It will be understood that when an element or layer is referred to as being “on,” “connected to,” or “coupled to” another element or layer, it may be directly on, connected, or coupled to the other element or layer or one or more intervening elements or layers may also be present. When an element or layer is referred to as being “directly on,” “directly connected to,” or “directly coupled to” another element or layer, there are no intervening elements or layers present. For example, when a first element is described as being “coupled” or “connected” to a second element, the first element may be directly coupled or connected to the second element or the first element may be indirectly coupled or connected to the second element via one or more intervening elements.

In the figures, dimensions of the various elements, layers, etc. may be exaggerated for clarity of illustration. The same reference numerals designate the same elements. As used herein, the term “and/or” includes any and all combinations of one or more of the associated listed items. Further, the use of “may” when describing embodiments of the present disclosure relates to “one or more embodiments of the present disclosure.” Expressions, such as “at least one of” and “any one of,” when preceding a list of elements, modify the entire list of elements and do not modify the individual elements of the list. When phrases such as “at least one of A, B and C, “at least one of A, B or C,” “at least one selected from a group of A, B and C,” or “at least one selected from among A, B and C” are used to designate a list of elements A, B and C, the phrase may refer to any and all suitable combinations or a subset of A, B and C, such as A, B, C, A and B, A and C, B and C, or A and B and C. As used herein, the terms “use,” “using,” and “used” may be considered synonymous with the terms “utilize,” “utilizing,” and “utilized,” respectively. As used herein, the terms “substantially,” “about,” and similar terms are used as terms of approximation and not as terms of degree, and are intended to account for the inherent variations in measured or calculated values that would be recognized by those of ordinary skill in the art.

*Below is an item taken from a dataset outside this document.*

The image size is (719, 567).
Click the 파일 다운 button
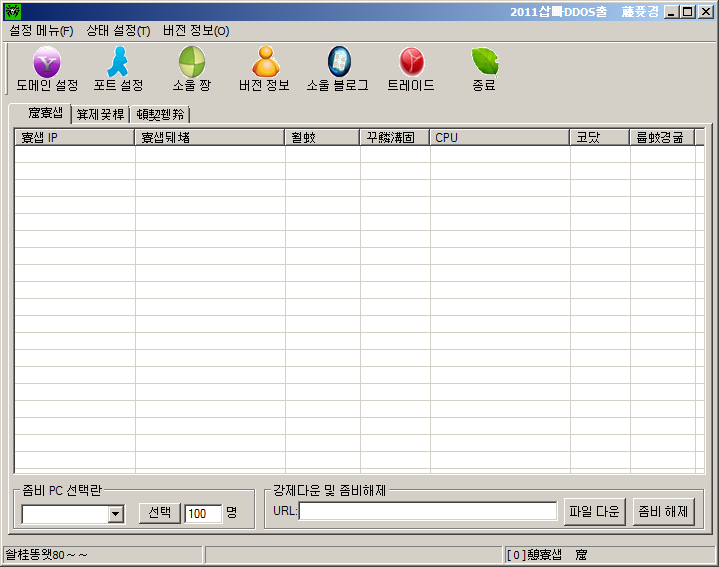[594, 512]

It will be understood that, although the terms first, second, third, etc. may be used herein to describe various elements, components, regions, layers, and/or sections, these elements, components, regions, layers, and/or sections should not be limited by these terms. These terms are used to distinguish one element, component, region, layer, or section from another element, component, region, layer, or section.

Thus, a first element, component, region, layer, or section discussed below could be termed a second element, component, region, layer, or section without departing from the teachings of example embodiments.

Spatially relative terms, such as “beneath,” “below,” “lower,” “above,” “upper,” and the like, may be used herein for ease of description to describe one element or feature's relationship to another element(s) or feature(s) as illustrated in the figures. It will be understood that the spatially relative terms are intended to encompass different orientations of the device in use or operation in addition to the orientation depicted in the figures. For example, if the device in the figures is turned over, elements described as “below” or “beneath” other elements or features would then be oriented “above” or “over” the other elements or features. Thus, the term “below” may encompass both an orientation of above and below. The device may be otherwise oriented (rotated 90 degrees or at other orientations), and the spatially relative descriptors used herein should be interpreted accordingly.

The terminology used herein is for the purpose of describing embodiments of the present disclosure and is not intended to be limiting of the present disclosure. As used herein, the singular forms “a” and “an” are intended to include the plural forms as well, unless the context clearly indicates otherwise. It will be further understood that the terms “includes,” “including,” “comprises,” and/or “comprising,” when used in this specification, specify the presence of stated features, integers, steps, operations, elements, and/or components but do not preclude the presence or addition of one or more other features, integers, steps, operations, elements, components, and/or groups thereof.

Also, any numerical range disclosed and/or recited herein is intended to include all sub-ranges of the same numerical precision subsumed within the recited range. For example, a range of “1.0 to 10.0” is intended to include all subranges between (and including) the recited minimum value of 1.0 and the recited maximum value of 10.0, that is, having a minimum value equal to or greater than 1.0 and a maximum value equal to or less than 10.0, such as, for example, 2.4 to 7.6. Any maximum numerical limitation recited herein is intended to include all lower numerical limitations subsumed therein, and any minimum numerical limitation recited in this specification is intended to include all higher numerical limitations subsumed therein. Accordingly, Applicant reserves the right to amend this specification, including the claims, to expressly recite any sub-range subsumed within the ranges expressly recited herein. All such ranges are intended to be inherently described in this specification such that amending to expressly recite any such subranges would comply with the requirements of 35 U.S.C. §112(a) and 35 U.S.C. §132(a).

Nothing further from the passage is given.